You feel the weight of that impact in a song like “Only Blood”, which charts a relationship between a woman seeking salvation and a preacher from marriage to domestic abuse and, ultimately, vengeance. Each turn hinges on the phrase, “only blood can set you free,” its meaning shifting with each repetition, until the narrator shoots her abusive husband. “I’ve talked to Jesus/And he’s been telling me/Only blood can set me free,” Presley sings before the song’s final chorus. If you look at the song from the right angle, you may see a loose metaphor for Presley’s experience in the music industry: from infatuation to disillusionment toward acceptance and an assertion of independence by writing songs rooted in her perspective.

“I write the best when I write what I know and what I’ve seen,” Presley said, and even when her songs aren’t literal transcriptions of her life, they extend from her emotional experience. “I think my albums come about because of what I’m going through in my life,” she said. “American Middle Class was, ‘This is my background, this is where I’m from, this is how I grew up, these are my people, and this album is: This is what I’ve done for the last ten years, this is my experience in the music business.'”

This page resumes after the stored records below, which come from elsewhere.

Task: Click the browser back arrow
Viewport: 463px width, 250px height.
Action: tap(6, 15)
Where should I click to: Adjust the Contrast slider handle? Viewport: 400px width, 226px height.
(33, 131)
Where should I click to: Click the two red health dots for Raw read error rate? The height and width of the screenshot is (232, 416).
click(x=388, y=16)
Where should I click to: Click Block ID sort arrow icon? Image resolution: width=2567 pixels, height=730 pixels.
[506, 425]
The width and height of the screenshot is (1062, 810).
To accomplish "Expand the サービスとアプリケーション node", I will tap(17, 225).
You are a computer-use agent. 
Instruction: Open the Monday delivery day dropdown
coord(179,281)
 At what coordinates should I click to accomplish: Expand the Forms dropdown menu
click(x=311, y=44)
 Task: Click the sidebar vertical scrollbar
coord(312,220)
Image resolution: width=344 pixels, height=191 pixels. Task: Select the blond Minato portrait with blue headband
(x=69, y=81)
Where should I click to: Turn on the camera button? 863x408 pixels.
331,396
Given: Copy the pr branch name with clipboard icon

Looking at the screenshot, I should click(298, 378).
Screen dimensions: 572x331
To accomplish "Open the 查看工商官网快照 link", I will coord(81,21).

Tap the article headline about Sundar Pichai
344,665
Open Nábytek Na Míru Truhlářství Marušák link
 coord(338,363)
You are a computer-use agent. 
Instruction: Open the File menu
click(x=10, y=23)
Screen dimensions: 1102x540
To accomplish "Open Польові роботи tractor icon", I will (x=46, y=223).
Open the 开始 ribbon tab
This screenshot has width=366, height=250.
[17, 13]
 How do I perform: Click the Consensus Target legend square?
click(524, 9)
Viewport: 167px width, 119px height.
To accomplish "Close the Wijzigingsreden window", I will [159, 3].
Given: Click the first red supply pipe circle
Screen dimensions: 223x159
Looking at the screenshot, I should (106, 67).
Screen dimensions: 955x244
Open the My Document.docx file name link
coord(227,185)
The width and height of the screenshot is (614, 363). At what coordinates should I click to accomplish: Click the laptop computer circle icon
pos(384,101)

The pained intimacy that follows this approach mirrors many of the artists Presley considers her peers, both in their aesthetic and lyrical decisions and the ways they’ve sidestepped country’s insular, fraternal gatekeepers through social media and streaming. She cites Jason Isbell (“The king of this model”), Sturgill Simpson, Margo Price, and Chris Stapleton as sources of inspiration. Like Presley, each favors working-class narratives of loss, disappointment, and redemption over the escapism promoted by many major label artists. While not a formula for significant commercial success, it has found an audience in those who seek a balance against radio singles that tend to focus more on the ecstasy of new romance and hedonism than its consequences.

At this point, Presley has no illusions about following her idol, Loretta Lynn, into stardom, “I think there was a lot of frustration for me earlier in my career, because it was a dream that I had, it was a goal that I had,” she said. “Now, the frustration has turned into, ‘I don’t really give a shit anymore,’ now I’m just gonna sing about it and talk about it, using song as therapy to get past it … I think that this record is really just venting and me shedding my skin of that and being okay with that not being my reality, because there are other ways to be heard.” But if there is one quality she does still hope to share with Lynn, it is the ability to inspire young artists.

“When I was a little girl, I wanted to grow up to be Loretta Lynn and I really believed that I could, and I don’t know if that’s the case anymore. I want little girls to be able to dream like that and currently, if you look exclusively at country radio and how many females are signed to major labels, it’s not really a reality. It’s three slots — for every girl. That’s not enough slots.”

Presley hopes the space for women in country’s mainstream will expand, but even if that expansion takes longer than she may hope, she can take solace in helping to create a new kind of dream, one with fewer gatekeepers and more room to be vulnerable.